Task brief:
Everything in the data below is left aside except the lines from the one containing "Select the Rotate" through the one containing "You are a computer-use agent. Image"; repeat those exactly.

Working data:

-----

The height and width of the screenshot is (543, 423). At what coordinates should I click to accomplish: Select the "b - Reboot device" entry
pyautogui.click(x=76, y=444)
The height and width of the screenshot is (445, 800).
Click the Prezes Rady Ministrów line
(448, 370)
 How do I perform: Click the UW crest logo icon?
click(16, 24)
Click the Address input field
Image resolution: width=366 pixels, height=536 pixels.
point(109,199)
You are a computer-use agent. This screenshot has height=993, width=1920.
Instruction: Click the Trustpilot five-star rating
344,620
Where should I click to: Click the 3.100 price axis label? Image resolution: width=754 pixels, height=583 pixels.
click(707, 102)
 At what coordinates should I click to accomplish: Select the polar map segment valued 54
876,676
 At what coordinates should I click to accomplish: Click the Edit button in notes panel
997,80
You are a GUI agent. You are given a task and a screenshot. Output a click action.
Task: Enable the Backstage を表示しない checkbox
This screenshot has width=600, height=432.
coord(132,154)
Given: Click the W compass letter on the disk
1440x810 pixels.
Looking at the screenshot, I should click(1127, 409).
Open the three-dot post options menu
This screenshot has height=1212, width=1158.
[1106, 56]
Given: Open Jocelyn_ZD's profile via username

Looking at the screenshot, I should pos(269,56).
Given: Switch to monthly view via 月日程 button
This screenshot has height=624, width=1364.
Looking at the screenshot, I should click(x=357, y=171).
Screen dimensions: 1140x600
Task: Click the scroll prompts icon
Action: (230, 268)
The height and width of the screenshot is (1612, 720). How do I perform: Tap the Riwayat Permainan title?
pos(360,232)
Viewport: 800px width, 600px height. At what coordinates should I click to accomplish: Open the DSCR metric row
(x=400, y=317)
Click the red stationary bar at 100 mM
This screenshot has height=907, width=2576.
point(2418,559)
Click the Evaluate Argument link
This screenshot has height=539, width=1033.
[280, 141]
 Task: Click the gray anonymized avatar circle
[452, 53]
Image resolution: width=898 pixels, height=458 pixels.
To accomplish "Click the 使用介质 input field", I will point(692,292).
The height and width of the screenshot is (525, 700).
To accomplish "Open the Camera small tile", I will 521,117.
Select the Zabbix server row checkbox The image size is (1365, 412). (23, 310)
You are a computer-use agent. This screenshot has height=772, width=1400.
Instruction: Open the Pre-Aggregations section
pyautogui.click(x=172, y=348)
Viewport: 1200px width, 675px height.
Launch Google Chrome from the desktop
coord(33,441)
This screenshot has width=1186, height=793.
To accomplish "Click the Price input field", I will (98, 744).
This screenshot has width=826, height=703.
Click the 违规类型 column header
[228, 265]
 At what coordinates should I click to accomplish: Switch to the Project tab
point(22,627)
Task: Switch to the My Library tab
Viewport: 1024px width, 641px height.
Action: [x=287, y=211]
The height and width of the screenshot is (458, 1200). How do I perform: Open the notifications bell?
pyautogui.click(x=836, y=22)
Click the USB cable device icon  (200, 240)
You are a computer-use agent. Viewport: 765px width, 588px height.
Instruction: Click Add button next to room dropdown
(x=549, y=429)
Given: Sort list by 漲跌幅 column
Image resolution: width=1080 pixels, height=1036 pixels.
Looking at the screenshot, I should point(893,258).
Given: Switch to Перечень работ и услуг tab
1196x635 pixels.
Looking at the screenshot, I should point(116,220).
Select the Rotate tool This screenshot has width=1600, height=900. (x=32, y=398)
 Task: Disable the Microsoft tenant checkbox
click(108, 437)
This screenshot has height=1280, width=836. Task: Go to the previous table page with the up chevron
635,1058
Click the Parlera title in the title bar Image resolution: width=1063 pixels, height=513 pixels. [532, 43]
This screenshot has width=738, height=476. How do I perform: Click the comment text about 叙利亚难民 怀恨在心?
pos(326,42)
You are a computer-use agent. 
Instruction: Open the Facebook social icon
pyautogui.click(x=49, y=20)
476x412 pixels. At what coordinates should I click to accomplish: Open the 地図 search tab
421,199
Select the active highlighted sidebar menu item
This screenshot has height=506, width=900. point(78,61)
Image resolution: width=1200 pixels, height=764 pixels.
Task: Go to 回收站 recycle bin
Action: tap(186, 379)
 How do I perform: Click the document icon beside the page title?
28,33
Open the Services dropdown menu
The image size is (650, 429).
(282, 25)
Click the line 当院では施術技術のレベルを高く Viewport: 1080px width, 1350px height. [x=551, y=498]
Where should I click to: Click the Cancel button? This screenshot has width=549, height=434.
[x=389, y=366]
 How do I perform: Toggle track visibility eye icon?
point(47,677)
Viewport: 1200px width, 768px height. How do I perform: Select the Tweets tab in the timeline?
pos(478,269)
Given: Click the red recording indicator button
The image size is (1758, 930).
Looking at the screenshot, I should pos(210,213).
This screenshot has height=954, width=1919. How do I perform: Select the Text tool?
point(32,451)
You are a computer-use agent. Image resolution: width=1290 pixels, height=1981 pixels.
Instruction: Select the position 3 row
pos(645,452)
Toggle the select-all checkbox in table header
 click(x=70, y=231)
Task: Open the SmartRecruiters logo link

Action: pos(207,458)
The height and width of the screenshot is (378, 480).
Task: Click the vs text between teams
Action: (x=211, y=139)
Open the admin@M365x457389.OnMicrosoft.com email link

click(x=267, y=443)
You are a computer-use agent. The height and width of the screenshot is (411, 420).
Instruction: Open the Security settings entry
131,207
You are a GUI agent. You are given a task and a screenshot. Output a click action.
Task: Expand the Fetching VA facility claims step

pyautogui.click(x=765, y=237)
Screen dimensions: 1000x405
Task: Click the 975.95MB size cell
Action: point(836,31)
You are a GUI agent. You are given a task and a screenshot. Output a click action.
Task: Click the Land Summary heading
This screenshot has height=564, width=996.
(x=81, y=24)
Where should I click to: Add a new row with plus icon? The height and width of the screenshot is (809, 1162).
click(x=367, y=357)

-----

Response box:
Select the Rotate tool This screenshot has width=1600, height=900. (x=32, y=398)
 Task: Disable the Microsoft tenant checkbox
click(108, 437)
This screenshot has height=1280, width=836. Task: Go to the previous table page with the up chevron
635,1058
Click the Parlera title in the title bar Image resolution: width=1063 pixels, height=513 pixels. [532, 43]
This screenshot has width=738, height=476. How do I perform: Click the comment text about 叙利亚难民 怀恨在心?
pos(326,42)
You are a computer-use agent. 
Instruction: Open the Facebook social icon
pyautogui.click(x=49, y=20)
476x412 pixels. At what coordinates should I click to accomplish: Open the 地図 search tab
421,199
Select the active highlighted sidebar menu item
This screenshot has height=506, width=900. point(78,61)
Image resolution: width=1200 pixels, height=764 pixels.
Task: Go to 回收站 recycle bin
Action: tap(186, 379)
 How do I perform: Click the document icon beside the page title?
28,33
Open the Services dropdown menu
The image size is (650, 429).
(282, 25)
Click the line 当院では施術技術のレベルを高く Viewport: 1080px width, 1350px height. [x=551, y=498]
Where should I click to: Click the Cancel button? This screenshot has width=549, height=434.
[x=389, y=366]
 How do I perform: Toggle track visibility eye icon?
point(47,677)
Viewport: 1200px width, 768px height. How do I perform: Select the Tweets tab in the timeline?
pos(478,269)
Given: Click the red recording indicator button
The image size is (1758, 930).
Looking at the screenshot, I should pos(210,213).
This screenshot has height=954, width=1919. How do I perform: Select the Text tool?
point(32,451)
You are a computer-use agent. Image resolution: width=1290 pixels, height=1981 pixels.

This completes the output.